For card transactions, surcharging is the act of charging your customer an additional “payment fee” for choosing to pay with a card. Surcharging does not refer to fees that are independent of the chosen payment method, e.g. an “administration fee”.

Historically, surcharging has been allowed and preferred in many industries where the transaction size has been high and the margin low. However, per the European payment directive (PSD2) which came into force in January 2018, there are new rules for certain types of transactions.

EU Rules

The European Union's rules apply when both the card is issued in the EEA, and the merchant is located in the EEA.

If the card is issued outside of the EEA or the merchant is located outside the EEA, the European rules do not apply. Other local rules may apply.

European rules regulate two things:

How much you can charge

The maximum amount you may charge the cardholder is the fee your payment provider is charging you (e.g. Paylike's transaction fee) (1).

What cards you can charge

B2C - Consumer cards

It is not allowed to surcharge customers using a consumer card. It does not matter if the card is a debit, credit or prepaid card.

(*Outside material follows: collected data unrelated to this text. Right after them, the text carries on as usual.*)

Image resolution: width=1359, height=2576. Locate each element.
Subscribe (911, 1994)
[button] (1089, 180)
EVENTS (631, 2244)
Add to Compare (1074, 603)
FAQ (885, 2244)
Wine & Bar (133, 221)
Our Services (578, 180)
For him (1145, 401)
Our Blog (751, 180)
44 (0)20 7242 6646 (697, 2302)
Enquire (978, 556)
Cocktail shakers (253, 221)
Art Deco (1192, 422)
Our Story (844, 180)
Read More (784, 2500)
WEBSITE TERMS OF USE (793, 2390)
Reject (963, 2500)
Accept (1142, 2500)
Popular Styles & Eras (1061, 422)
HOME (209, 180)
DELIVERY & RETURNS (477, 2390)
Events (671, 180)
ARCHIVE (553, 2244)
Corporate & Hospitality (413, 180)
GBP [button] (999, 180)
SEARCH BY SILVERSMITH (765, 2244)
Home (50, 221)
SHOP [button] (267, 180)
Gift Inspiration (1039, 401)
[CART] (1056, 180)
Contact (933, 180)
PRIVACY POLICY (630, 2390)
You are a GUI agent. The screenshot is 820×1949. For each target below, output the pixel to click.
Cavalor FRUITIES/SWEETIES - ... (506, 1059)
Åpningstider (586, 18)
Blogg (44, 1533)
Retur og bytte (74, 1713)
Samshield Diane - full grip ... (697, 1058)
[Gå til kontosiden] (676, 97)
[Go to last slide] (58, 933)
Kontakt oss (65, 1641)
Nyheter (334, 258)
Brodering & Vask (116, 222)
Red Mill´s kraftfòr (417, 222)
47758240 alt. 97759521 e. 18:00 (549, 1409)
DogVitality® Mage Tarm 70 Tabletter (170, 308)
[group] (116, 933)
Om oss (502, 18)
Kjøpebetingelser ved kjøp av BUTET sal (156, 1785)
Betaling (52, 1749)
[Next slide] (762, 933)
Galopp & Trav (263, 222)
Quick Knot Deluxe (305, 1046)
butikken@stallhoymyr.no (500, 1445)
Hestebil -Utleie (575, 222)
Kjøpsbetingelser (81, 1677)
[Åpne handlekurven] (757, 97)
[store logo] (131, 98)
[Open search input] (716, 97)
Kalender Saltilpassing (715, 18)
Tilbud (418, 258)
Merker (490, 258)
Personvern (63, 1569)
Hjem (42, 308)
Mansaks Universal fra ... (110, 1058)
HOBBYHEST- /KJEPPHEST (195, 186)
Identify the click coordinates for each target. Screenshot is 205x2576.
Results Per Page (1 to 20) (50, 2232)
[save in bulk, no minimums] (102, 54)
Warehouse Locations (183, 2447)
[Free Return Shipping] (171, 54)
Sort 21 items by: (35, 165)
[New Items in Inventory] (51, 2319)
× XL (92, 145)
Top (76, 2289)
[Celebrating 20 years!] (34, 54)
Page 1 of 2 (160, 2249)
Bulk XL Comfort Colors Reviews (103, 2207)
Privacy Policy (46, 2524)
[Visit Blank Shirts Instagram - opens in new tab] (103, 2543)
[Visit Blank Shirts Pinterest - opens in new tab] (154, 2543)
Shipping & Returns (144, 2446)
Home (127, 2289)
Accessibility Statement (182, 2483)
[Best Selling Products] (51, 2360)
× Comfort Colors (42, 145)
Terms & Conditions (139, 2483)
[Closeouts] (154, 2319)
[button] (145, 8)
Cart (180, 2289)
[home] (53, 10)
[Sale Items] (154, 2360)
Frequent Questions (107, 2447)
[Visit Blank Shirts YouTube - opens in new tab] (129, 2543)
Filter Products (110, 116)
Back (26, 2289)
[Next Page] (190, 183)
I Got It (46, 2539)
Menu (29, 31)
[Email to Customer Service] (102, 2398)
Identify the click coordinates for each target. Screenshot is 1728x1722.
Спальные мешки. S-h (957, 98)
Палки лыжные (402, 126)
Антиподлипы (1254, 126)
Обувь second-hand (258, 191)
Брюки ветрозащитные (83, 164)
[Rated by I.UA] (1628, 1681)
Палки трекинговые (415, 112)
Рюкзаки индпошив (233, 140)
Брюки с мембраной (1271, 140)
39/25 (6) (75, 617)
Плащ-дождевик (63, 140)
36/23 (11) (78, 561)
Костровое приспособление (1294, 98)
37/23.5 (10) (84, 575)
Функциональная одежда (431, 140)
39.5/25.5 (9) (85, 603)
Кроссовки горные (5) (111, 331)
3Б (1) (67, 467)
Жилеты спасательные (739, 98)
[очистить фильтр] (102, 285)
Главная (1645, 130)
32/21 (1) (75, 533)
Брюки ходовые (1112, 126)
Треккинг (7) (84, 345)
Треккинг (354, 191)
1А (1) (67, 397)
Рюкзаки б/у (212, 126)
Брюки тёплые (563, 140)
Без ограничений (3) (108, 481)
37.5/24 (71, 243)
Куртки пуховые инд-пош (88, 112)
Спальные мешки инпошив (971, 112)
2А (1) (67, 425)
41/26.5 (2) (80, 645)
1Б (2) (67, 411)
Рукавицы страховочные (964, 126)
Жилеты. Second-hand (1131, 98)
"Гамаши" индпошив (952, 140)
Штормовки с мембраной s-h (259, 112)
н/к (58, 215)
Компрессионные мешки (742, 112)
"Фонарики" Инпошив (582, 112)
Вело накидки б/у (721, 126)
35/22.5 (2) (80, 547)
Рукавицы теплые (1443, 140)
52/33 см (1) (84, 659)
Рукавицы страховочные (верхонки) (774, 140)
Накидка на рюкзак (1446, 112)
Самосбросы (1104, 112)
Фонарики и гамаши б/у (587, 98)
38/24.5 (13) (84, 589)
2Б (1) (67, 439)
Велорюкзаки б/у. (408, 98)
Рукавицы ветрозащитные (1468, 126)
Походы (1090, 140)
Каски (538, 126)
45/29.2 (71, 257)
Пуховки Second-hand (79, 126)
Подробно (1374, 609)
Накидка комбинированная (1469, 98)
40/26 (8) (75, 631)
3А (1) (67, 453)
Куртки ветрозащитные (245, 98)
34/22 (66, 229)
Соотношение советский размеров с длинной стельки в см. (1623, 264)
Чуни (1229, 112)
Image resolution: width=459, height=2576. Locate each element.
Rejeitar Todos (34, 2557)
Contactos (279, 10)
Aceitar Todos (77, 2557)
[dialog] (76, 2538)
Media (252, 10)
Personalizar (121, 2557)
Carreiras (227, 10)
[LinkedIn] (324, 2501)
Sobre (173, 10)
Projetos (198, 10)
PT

B2B - Business/corporate cards

Surcharging for business cards are not regulated, and you are therefore still allowed to surcharge these no matter if the business/corporate card is a debit, credit or prepaid card.

How to surcharge using Paylike

An inherent issue when surcharging is that the card issue country and type are not easily determined and the transaction fee is unknown until after the payment has taken place.

Therefore, you are required to look up the card number (BIN) to determine the card type and issue country and to estimate your transaction fee before the customer can be presented with the surcharging fee and finalise the payment.

We are happy to help you setup surcharging. To get started, contact us to discuss the best strategy.

References

Note: The European Union does not directly regulate surcharging based on the type of card, but based on the cards for which they regulate interchange (2) (3). Therefore, if the European Union decides to regulate interchange on e.g. business cards, surcharging will also be disallowed for business cards.

(1) Article 62, paragraph 3 (the surcharge may not be higher than your actual cost) https://eur-lex.europa.eu/legal-content/EN/TXT/?uri=CELEX:32015L2366 (2) Article 62, paragraph 4 (surcharging is disallowed on cards with regulated interchange fees) https://eur-lex.europa.eu/legal-content/EN/TXT/?uri=CELEX:32015L2366 (3) Article 3 (consumer debit cards) and Article 4 (consumer credit cards) https://eur-lex.europa.eu/legal-content/EN/TXT/?uri=CELEX:32015R0751

Disclaimer: We do not offer legal advice and the information on this page is provided on a best effort basis. Please note Paylike operates in the EEA and as such our information is mainly targeted businesses in the EEA. If you operate outside the EEA or sell to customers outside the EEA, consider finding a local source of information or ask a local lawyer.